> _INSTRUCTIONS FOR THE TASK_: Copy the rows from the line with "The width and" through the last row, swapping "screenshot" for "screen capture" and changing nothing else. Leave the pictures out.

> _RECORDS FOR THIS EXERCISE_:
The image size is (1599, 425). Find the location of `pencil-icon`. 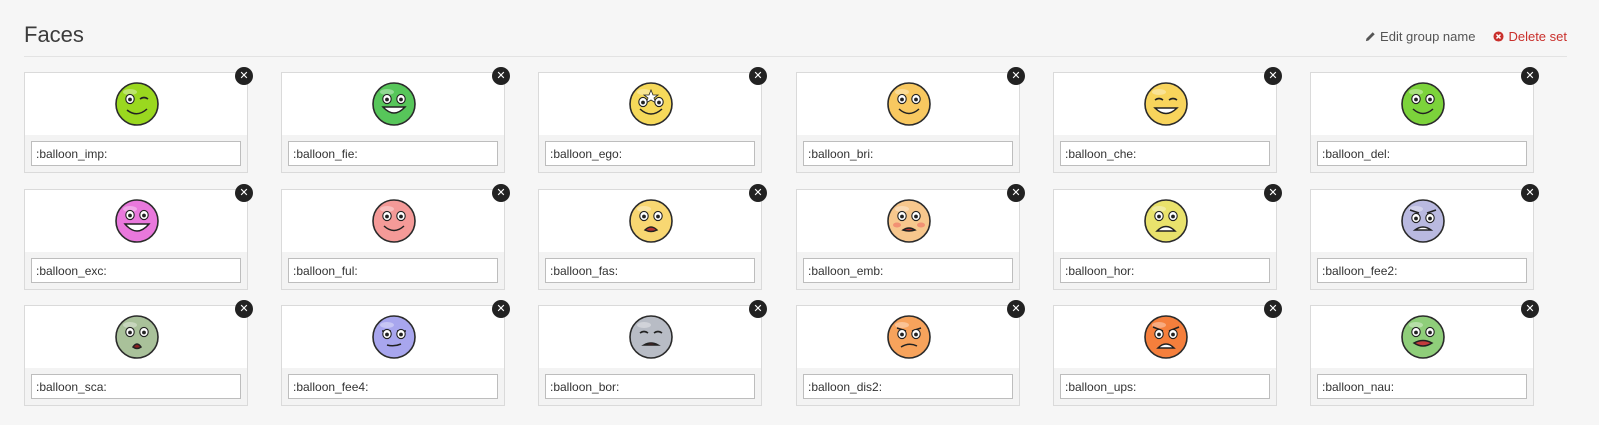

pencil-icon is located at coordinates (1370, 36).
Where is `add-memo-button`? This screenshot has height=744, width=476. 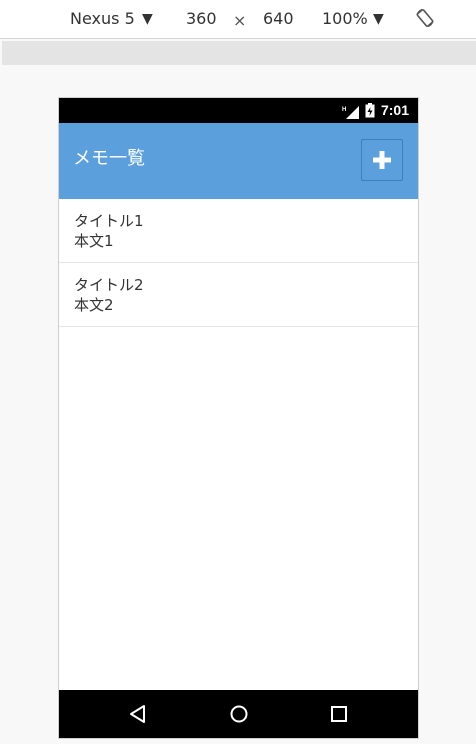 add-memo-button is located at coordinates (382, 160).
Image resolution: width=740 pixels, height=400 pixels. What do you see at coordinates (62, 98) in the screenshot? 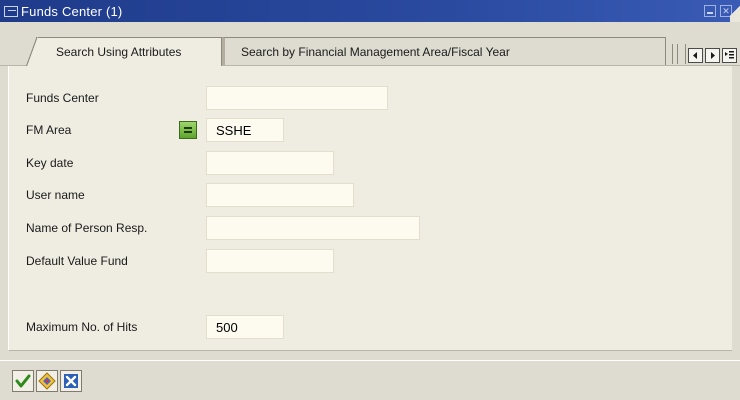
I see `funds-center-label: Funds Center` at bounding box center [62, 98].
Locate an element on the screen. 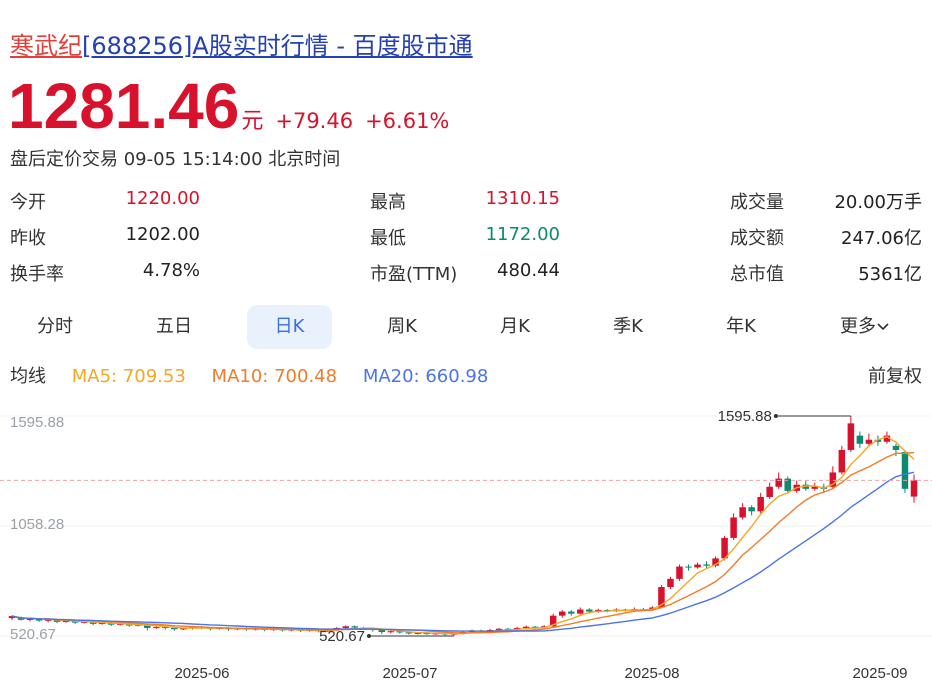  stat-label: 成交额 is located at coordinates (757, 238).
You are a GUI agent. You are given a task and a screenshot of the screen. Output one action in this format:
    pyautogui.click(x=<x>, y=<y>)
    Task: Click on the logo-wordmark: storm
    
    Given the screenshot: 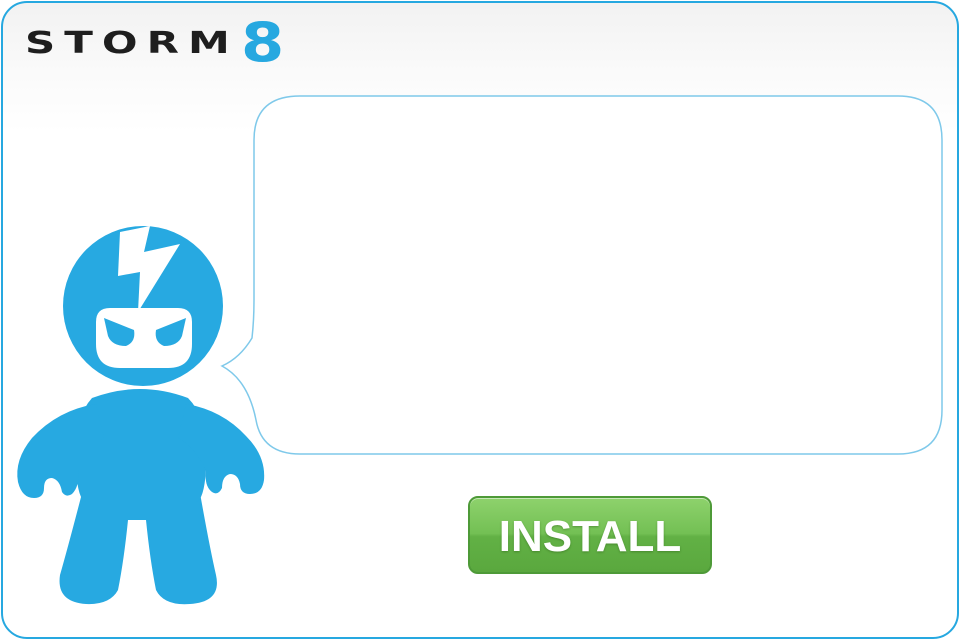 What is the action you would take?
    pyautogui.click(x=132, y=43)
    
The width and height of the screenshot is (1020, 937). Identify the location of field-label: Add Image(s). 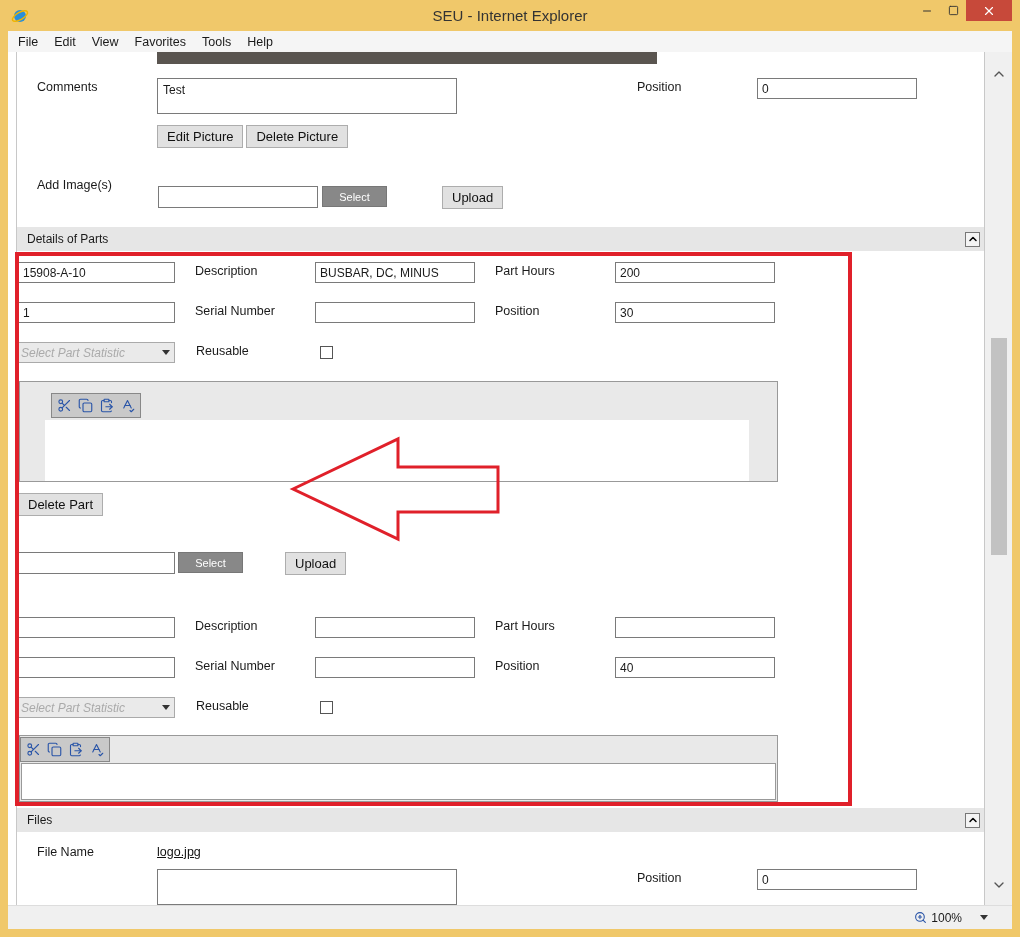
(76, 184).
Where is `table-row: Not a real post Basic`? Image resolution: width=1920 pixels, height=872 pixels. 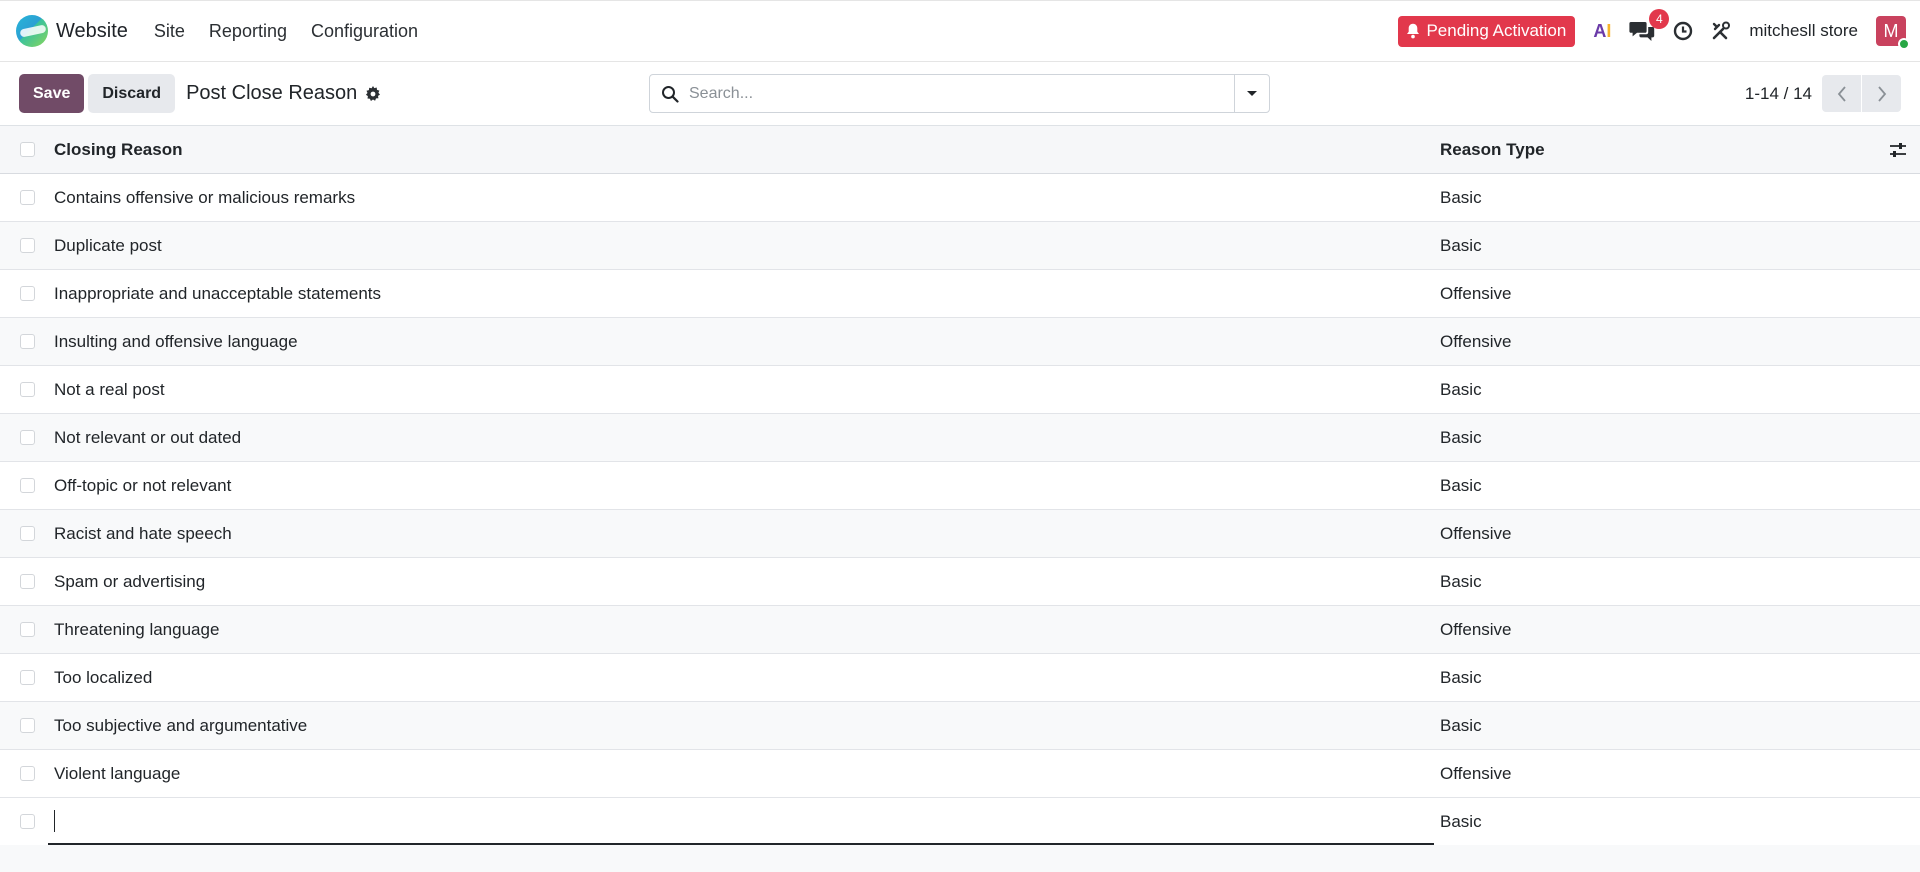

> _PROBLEM SOLUTION_:
The width and height of the screen capture is (1020, 937). Identify the location of field-label: Add Image(s). 
(76, 184).
Where is `table-row: Not a real post Basic`? Image resolution: width=1920 pixels, height=872 pixels. 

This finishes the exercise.